Compute database statistics regarding each table. This can be accomplished using the Analyze command in SQL.

Simplest statistics:

TUPLES(R): the number of tuples in R

PAGES(R): the number of pages R spans

N_DISTINCT(R.A): the number of distinct values stored for R.A

MINVAL(R.A)/MAXVAL(R.A): min/max values stored for R.A

You can query these statistics also using Postgresql system tables.

select relname , relpages , reltuples from pg_class pc , pg_user pu where pu.usename=user and pc.relowner = pu.usesysid ; select attname , inherited , n_distinct , histogram_bounds , array_to_string(most_common_vals, E'\n') as most_common_vals from pg_stats where tablename = 'movieroles';

## Cardinality estimation

For any condition, we can estimate the size of the output using the given statistics

Statistics must be updated periodically to be useful

The more statistics you keep, better the size estimation. However, cost of updating them goes up.

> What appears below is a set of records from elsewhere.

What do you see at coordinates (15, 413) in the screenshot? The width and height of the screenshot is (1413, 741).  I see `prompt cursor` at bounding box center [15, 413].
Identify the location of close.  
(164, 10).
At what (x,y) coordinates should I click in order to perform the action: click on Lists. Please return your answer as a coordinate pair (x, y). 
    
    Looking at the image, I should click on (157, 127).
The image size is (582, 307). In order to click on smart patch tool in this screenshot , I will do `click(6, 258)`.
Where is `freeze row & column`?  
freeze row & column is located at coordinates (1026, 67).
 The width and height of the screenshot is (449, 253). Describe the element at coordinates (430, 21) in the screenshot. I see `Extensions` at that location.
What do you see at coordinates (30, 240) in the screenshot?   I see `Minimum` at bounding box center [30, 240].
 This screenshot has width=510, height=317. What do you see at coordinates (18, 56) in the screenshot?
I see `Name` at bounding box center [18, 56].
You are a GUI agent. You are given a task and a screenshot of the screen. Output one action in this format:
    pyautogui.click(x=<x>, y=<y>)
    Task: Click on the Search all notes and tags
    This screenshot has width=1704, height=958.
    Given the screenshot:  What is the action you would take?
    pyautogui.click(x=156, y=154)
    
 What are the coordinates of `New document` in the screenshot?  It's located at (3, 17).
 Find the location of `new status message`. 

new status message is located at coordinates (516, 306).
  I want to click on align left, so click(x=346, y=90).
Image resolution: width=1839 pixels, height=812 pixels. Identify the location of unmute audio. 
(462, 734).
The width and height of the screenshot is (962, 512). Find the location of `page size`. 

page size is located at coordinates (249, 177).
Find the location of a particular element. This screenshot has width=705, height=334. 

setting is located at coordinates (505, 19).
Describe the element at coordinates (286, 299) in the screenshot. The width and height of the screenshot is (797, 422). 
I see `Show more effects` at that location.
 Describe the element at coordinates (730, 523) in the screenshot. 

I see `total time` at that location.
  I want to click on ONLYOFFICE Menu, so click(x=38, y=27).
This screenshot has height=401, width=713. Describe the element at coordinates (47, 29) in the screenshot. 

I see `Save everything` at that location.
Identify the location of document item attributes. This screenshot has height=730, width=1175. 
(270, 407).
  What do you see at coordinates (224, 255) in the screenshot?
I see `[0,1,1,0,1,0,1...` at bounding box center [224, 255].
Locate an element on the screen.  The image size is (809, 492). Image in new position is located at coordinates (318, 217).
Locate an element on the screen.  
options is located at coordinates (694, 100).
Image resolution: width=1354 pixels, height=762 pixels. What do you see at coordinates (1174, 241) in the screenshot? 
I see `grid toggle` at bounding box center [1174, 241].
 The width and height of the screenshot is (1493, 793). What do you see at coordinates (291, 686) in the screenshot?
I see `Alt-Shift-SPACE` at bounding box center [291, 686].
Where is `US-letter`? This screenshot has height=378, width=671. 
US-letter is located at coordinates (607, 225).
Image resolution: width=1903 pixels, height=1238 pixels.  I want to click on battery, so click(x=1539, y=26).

sel(Cond), selectivity of c is the percentage of tuples that will satisfy a condition Cond.

The more selective conditions have lower selectivity values.

exp(X), the expected number of tuples in a relation X depends on the operations used to define X.

Example: selection estimation:

exp(X) = sel(Cond) * TUPLES(R)

Example: join estimation:

exp(Y) = sel(JCond) * (TUPLES(R)*TUPLES(S))

find the selectivity of the join condition, and multiply it with the number of expected tuples in the Cartesian product.

## Size estimation for equality

Only simple rules can be applied for simpler statistics.

Given any equality condition on a constant, assume each constant is equally likely (uniform distribution):

sel(R.A=c) = 1/N_DISTINCT(R.A)

For example:

sel(student.year='freshman') = 1/4

Assuming 4 different years and equal number of students in each year.

sel(student.major) = 1/N_DISTINCT(student.major)

Assuming each major is equally likely: same number of students in each major.

Note that uniform distribution is generally not true. For example, there may be a few large majors in the university and a number of small ones.

So, we will underestimate the counts for large majors and overestimate for small majors.

This is the best we can do with a single statistic. If not useful, we need better statistics.

## Size estimation for joins

Simple join conditions join across attributes from two tables.

sel(R.A = S.B)

You can look at this as one of two conditions:

1. sel(R.A = c1) = 1/N_DISTINCT(R.A) 2. sel(c2 = S.B) = 1/N_DISTINCT(S.B)

Of these two, we want to choose the most selective one as the dominant selection condition.

sel(R.A = S.B) = 1/( MAX{ N_DISTINCT(R.A), N_DISTINCT(S.B) } )

## Size estimation for ranges

You can approach ranges as a collection of individual values, but this would be wrong when the values are over a large range:

select( 3.0 <= students.gpa <= 3.5 ) select( c1 <= employee.salary <= c2 )

For GPA, there may be many distinct values as this is a float. So, you cannot treat it like a collection of distinct values.

For salary, there may be very few distinct values of salary, but the range requested may be large, larger than even the number of distinct values.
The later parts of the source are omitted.